(Pixel coordinate grounding data)
•••••
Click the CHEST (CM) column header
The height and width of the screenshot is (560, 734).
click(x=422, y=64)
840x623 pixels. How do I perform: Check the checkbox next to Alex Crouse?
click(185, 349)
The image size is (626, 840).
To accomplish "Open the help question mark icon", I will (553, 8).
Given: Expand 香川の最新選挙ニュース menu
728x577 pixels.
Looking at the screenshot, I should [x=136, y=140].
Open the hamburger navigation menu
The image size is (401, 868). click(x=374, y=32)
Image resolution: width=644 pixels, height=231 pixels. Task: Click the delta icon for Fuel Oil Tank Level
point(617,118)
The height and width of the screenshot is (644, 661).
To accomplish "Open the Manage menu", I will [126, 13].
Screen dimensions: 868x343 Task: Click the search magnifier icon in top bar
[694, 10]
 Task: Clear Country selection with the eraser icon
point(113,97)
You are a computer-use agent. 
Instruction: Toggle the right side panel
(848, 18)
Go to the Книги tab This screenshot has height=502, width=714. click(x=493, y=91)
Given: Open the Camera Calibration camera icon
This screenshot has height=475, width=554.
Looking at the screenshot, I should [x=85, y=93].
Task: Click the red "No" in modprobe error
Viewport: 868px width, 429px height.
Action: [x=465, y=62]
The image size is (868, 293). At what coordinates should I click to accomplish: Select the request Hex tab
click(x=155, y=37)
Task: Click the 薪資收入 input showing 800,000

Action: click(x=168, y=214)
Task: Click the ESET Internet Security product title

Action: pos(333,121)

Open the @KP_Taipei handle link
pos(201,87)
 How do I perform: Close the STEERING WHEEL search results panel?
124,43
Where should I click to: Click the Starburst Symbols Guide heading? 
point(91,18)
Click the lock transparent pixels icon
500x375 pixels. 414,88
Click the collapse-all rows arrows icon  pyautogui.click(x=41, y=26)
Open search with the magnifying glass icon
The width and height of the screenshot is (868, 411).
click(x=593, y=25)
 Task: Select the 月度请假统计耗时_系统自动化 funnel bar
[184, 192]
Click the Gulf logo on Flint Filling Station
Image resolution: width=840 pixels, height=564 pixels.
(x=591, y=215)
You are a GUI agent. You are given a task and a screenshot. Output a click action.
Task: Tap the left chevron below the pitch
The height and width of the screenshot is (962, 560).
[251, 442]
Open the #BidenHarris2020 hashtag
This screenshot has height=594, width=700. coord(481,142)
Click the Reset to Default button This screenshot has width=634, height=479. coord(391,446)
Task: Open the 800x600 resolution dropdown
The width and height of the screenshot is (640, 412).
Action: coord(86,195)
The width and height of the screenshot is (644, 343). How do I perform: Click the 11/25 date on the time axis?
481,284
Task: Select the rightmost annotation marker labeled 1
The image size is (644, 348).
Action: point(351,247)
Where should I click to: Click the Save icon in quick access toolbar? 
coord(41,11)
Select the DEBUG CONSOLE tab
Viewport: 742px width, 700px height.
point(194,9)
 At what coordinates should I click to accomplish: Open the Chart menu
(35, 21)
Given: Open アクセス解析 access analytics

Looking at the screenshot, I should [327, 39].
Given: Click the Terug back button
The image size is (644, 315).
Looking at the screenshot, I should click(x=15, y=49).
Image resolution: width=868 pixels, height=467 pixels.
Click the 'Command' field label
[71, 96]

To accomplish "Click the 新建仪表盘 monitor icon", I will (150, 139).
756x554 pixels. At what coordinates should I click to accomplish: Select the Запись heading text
•••••
**WHAT YOU ARE ASKED TO DO:**
Without altering a single word, transcribe the entries above.

**ANSWER BELOW:**
Click the CHEST (CM) column header
The height and width of the screenshot is (560, 734).
click(x=422, y=64)
840x623 pixels. How do I perform: Check the checkbox next to Alex Crouse?
click(185, 349)
The image size is (626, 840).
To accomplish "Open the help question mark icon", I will (553, 8).
Given: Expand 香川の最新選挙ニュース menu
728x577 pixels.
Looking at the screenshot, I should [x=136, y=140].
Open the hamburger navigation menu
The image size is (401, 868). click(x=374, y=32)
Image resolution: width=644 pixels, height=231 pixels. Task: Click the delta icon for Fuel Oil Tank Level
point(617,118)
The height and width of the screenshot is (644, 661).
To accomplish "Open the Manage menu", I will [126, 13].
Screen dimensions: 868x343 Task: Click the search magnifier icon in top bar
[694, 10]
 Task: Clear Country selection with the eraser icon
point(113,97)
You are a computer-use agent. 
Instruction: Toggle the right side panel
(848, 18)
Go to the Книги tab This screenshot has height=502, width=714. click(x=493, y=91)
Given: Open the Camera Calibration camera icon
This screenshot has height=475, width=554.
Looking at the screenshot, I should [x=85, y=93].
Task: Click the red "No" in modprobe error
Viewport: 868px width, 429px height.
Action: [x=465, y=62]
The image size is (868, 293). At what coordinates should I click to accomplish: Select the request Hex tab
click(x=155, y=37)
Task: Click the 薪資收入 input showing 800,000

Action: click(x=168, y=214)
Task: Click the ESET Internet Security product title

Action: pos(333,121)

Open the @KP_Taipei handle link
pos(201,87)
 How do I perform: Close the STEERING WHEEL search results panel?
124,43
Where should I click to: Click the Starburst Symbols Guide heading? 
point(91,18)
Click the lock transparent pixels icon
500x375 pixels. 414,88
Click the collapse-all rows arrows icon  pyautogui.click(x=41, y=26)
Open search with the magnifying glass icon
The width and height of the screenshot is (868, 411).
click(x=593, y=25)
 Task: Select the 月度请假统计耗时_系统自动化 funnel bar
[184, 192]
Click the Gulf logo on Flint Filling Station
Image resolution: width=840 pixels, height=564 pixels.
(x=591, y=215)
You are a GUI agent. You are given a task and a screenshot. Output a click action.
Task: Tap the left chevron below the pitch
The height and width of the screenshot is (962, 560).
[251, 442]
Open the #BidenHarris2020 hashtag
This screenshot has height=594, width=700. coord(481,142)
Click the Reset to Default button This screenshot has width=634, height=479. coord(391,446)
Task: Open the 800x600 resolution dropdown
The width and height of the screenshot is (640, 412).
Action: coord(86,195)
The width and height of the screenshot is (644, 343). How do I perform: Click the 11/25 date on the time axis?
481,284
Task: Select the rightmost annotation marker labeled 1
The image size is (644, 348).
Action: point(351,247)
Where should I click to: Click the Save icon in quick access toolbar? 
coord(41,11)
Select the DEBUG CONSOLE tab
Viewport: 742px width, 700px height.
point(194,9)
 At what coordinates should I click to accomplish: Open the Chart menu
(35, 21)
Given: Open アクセス解析 access analytics

Looking at the screenshot, I should [327, 39].
Given: Click the Terug back button
The image size is (644, 315).
Looking at the screenshot, I should click(x=15, y=49).
Image resolution: width=868 pixels, height=467 pixels.
Click the 'Command' field label
[71, 96]

To accomplish "Click the 新建仪表盘 monitor icon", I will (150, 139).
756x554 pixels. At what coordinates should I click to accomplish: Select the Запись heading text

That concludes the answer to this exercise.